* What to work on
Two lines mark the range in the entries below: the one holding "texto gif animado (937, 835)" and the one holding "[letras animadas gifs 0525] (734, 706)". Set down those two and all lines between them, exactly.
::: Data under study
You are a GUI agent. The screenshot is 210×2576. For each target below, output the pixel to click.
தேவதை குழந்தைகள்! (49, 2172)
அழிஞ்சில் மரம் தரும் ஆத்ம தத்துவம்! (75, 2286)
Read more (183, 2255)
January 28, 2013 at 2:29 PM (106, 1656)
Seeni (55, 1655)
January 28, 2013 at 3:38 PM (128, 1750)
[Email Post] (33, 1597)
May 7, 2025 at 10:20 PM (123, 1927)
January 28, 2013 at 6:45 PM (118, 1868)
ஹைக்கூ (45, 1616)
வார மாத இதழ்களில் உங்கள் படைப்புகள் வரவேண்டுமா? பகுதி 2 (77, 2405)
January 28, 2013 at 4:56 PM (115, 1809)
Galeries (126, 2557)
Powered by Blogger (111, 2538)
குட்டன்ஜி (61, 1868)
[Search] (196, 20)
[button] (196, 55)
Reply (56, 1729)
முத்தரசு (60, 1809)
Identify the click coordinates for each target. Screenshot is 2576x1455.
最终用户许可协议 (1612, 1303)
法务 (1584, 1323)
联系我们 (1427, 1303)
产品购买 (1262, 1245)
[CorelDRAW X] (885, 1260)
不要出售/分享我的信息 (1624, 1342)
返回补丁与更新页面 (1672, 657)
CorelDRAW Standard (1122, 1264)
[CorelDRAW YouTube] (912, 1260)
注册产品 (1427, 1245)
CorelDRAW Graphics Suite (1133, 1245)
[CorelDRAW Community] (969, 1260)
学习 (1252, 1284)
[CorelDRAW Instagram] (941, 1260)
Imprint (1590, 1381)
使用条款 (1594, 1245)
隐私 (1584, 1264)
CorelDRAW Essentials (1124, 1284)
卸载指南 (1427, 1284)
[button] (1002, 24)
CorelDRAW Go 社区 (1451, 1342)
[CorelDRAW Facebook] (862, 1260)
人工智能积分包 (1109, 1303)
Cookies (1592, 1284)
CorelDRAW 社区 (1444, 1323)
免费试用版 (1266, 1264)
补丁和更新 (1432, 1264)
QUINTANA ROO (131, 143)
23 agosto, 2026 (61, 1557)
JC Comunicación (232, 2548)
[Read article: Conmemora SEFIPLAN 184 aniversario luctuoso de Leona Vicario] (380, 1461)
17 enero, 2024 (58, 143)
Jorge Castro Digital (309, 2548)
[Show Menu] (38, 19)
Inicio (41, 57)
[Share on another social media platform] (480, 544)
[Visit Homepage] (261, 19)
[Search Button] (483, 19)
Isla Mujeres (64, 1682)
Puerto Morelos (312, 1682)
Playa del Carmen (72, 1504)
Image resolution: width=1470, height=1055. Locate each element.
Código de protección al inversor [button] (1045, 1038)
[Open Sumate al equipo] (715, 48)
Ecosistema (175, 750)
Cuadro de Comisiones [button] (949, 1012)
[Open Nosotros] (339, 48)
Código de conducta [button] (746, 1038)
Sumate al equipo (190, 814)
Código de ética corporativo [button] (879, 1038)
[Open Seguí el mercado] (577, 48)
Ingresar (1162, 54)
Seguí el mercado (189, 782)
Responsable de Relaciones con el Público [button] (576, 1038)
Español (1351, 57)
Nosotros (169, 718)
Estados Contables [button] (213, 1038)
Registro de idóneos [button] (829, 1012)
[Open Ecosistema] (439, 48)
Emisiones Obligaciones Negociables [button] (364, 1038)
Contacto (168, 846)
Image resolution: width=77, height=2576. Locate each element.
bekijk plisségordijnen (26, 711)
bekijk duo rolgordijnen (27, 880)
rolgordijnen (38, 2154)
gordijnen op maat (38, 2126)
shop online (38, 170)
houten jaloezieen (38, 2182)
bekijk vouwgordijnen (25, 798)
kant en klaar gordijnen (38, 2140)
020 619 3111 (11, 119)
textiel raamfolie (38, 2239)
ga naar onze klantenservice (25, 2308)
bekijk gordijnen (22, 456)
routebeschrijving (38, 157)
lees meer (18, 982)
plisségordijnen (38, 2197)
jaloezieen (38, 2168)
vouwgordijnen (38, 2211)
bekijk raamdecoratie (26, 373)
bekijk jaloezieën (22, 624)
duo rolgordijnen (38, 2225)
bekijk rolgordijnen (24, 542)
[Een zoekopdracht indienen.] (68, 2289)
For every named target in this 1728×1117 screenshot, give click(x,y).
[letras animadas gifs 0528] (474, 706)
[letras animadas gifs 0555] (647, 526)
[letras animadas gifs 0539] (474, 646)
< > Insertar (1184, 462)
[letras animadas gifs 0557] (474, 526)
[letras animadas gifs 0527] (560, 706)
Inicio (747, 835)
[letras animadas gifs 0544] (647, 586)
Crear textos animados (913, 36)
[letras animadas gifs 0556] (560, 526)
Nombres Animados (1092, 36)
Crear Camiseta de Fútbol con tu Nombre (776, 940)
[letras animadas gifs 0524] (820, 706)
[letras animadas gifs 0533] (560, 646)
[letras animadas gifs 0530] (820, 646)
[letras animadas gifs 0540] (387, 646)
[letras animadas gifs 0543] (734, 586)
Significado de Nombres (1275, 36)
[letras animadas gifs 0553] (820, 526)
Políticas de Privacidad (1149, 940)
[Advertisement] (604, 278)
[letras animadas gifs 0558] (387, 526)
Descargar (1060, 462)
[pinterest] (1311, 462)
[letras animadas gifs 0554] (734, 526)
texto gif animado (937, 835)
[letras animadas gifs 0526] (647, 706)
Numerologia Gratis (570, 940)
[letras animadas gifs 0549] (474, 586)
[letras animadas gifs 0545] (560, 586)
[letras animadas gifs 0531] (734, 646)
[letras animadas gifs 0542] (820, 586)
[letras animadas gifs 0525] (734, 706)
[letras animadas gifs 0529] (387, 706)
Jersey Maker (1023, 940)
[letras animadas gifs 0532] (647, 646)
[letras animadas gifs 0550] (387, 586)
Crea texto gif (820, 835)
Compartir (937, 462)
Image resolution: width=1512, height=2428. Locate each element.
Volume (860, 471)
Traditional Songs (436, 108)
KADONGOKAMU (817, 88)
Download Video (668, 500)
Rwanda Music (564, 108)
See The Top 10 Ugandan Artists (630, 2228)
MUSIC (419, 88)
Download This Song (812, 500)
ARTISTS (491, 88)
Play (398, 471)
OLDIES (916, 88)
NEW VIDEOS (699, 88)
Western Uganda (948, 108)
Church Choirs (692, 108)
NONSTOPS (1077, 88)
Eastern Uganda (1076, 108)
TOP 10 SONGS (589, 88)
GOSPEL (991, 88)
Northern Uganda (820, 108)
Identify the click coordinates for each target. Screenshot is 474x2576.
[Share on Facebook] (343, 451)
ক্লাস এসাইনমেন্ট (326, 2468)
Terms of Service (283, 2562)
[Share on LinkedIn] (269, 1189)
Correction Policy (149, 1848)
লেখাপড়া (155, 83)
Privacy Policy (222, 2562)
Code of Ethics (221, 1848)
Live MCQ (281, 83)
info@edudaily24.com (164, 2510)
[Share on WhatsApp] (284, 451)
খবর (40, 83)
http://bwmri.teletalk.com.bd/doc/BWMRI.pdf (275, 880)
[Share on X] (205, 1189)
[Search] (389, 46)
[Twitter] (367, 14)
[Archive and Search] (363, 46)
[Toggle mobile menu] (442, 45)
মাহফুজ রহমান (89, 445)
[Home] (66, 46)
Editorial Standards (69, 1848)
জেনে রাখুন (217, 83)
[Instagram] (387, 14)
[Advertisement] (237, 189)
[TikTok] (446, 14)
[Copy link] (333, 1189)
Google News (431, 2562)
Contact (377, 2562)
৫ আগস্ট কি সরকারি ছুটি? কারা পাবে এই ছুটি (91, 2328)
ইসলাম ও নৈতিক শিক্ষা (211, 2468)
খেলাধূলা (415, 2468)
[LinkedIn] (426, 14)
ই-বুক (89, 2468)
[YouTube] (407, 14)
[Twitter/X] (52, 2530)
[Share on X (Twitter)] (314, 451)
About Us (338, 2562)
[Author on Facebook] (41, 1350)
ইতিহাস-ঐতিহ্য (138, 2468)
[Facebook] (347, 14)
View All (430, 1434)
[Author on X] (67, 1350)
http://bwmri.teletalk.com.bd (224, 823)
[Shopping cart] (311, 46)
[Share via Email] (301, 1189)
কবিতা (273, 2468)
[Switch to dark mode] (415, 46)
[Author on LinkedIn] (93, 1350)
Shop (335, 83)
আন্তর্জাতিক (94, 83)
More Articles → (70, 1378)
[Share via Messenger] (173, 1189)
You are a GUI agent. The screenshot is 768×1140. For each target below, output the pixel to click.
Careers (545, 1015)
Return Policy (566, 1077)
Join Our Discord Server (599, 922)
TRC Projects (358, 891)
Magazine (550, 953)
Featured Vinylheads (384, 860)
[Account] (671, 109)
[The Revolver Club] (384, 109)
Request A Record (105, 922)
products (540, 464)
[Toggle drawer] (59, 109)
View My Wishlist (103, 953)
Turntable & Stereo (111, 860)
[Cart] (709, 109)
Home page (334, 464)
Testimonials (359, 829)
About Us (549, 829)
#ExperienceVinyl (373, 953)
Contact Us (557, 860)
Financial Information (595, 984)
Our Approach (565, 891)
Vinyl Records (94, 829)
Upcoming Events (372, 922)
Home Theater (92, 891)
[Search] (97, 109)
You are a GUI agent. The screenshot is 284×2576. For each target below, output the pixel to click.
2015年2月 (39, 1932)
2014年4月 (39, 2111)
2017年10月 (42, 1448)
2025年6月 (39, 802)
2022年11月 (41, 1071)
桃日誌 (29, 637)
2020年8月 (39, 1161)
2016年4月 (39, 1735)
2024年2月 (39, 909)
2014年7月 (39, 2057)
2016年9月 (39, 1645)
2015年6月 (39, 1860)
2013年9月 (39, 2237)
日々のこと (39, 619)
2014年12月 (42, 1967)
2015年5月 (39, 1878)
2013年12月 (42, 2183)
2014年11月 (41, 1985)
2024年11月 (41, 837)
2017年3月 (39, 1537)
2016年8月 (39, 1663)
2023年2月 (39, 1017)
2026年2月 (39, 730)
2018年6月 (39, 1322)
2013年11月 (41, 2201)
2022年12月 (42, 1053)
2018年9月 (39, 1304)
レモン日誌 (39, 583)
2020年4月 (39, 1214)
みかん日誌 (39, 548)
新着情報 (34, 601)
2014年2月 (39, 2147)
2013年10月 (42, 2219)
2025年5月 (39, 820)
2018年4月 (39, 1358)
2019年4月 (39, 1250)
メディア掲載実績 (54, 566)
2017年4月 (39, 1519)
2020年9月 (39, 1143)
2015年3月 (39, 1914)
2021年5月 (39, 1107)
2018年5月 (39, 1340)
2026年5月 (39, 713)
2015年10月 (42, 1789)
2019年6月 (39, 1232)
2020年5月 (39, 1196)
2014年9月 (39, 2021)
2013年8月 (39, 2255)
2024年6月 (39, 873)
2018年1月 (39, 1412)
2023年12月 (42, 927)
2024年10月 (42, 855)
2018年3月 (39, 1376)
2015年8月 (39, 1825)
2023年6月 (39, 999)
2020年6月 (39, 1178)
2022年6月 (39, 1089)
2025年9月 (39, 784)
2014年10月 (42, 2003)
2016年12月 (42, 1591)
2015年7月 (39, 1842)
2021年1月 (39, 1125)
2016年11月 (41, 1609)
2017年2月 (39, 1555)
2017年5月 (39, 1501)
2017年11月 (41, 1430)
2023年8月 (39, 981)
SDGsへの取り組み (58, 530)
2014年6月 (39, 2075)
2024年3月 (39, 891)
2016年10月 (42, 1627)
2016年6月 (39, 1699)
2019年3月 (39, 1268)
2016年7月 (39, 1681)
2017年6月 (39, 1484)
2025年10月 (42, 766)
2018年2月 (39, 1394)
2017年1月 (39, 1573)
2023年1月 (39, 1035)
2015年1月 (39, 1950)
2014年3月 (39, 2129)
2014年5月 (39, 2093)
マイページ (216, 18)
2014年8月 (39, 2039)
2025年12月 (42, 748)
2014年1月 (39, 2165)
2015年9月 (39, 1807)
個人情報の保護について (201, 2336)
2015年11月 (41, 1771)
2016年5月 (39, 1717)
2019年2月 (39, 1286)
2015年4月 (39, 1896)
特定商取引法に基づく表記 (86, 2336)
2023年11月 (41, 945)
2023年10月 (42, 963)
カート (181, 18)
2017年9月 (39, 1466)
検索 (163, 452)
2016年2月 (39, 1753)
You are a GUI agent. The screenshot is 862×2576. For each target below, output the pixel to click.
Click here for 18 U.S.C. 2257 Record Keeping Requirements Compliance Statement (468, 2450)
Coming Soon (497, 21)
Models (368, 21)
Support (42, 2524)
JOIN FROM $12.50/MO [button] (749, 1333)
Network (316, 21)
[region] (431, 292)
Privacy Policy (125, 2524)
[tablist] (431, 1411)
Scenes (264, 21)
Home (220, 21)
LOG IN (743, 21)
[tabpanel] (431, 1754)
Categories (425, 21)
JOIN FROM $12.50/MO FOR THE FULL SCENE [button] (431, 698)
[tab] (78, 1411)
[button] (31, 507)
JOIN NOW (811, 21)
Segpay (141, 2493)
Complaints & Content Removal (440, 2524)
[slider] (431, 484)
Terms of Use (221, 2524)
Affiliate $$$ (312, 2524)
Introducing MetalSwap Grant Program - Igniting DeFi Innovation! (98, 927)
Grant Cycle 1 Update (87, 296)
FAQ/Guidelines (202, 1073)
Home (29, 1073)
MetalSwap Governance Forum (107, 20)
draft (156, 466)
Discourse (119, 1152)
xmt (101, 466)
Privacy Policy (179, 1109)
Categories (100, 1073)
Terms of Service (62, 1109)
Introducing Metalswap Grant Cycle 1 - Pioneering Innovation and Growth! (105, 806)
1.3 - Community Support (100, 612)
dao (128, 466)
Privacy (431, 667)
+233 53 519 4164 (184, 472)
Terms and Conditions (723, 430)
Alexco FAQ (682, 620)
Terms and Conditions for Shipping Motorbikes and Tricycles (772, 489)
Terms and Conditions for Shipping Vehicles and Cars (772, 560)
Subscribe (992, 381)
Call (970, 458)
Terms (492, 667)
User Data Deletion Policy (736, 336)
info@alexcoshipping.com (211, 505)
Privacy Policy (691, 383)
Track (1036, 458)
::::::
* Exercise response
texto gif animado (937, 835)
[letras animadas gifs 0526] (647, 706)
Numerologia Gratis (570, 940)
[letras animadas gifs 0549] (474, 586)
[letras animadas gifs 0545] (560, 586)
[letras animadas gifs 0531] (734, 646)
[letras animadas gifs 0542] (820, 586)
[letras animadas gifs 0525] (734, 706)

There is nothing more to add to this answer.